Table 7 Manual verification of electronic GO annotation reliability on 44 proteins.

Summary

The GOA database currently provides 69% GO coverage of the UniProt Knowledgebase using in-house electronic and manual annotations as well as annotations integrated from GO Consortium members including MGI [18], SGD [19] and FlyBase [29]. The analyses presented in this paper indicate that these techniques have high precision (90–100%) but every year, the number of new proteins requiring GO annotation increases. As such we need to develop new techniques to increase GO coverage without compromising on high quality annotation. We used the BioCreAtIvE functional annotation challenge as an opportunity to help the research community, which might in turn ultimately help us to speed up our curation progress. The results of BioCreAtIvE task 2 indicate that the prediction of GO terms and provision of supporting text evidence is a difficult task. However, given the simple mistakes that were made and the creation of relevant training data during the evaluation [30], the improved performance of text mining systems in the next BioCreAtIvE challenge is inevitable. To supplement this training data and limit the expense of future evaluations, a tool that would allow curators to highlight and even link several important sentences that support a GO annotation might be useful. Ultimately, future functional annotation challenges could be evaluated semi-automatically by matching the highlighted regions of text.

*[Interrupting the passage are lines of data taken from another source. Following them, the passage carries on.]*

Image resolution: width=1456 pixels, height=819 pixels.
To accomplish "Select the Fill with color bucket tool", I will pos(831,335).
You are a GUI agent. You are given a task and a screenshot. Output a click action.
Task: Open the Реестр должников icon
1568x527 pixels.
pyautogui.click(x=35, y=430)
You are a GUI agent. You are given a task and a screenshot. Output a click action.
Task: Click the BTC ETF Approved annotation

Although GO was not designed with text mining in mind, it does try to create a vocabulary for biological research that could be deciphered by both humans and machine processing. The complications in matching exact GO terms in the literature might be resolved when the GO Consortium implement their plans to decompose the GO phrases into individual words or concepts and properties and by the mapping of more synonyms to GO terms [31].

Conclusion

Improvements in the performance and accuracy of text mining should be expected in the next BioCreAtIvE challenge. In the future we hope it will offer a useful supplement to the manual and electronic techniques already employed by GOA.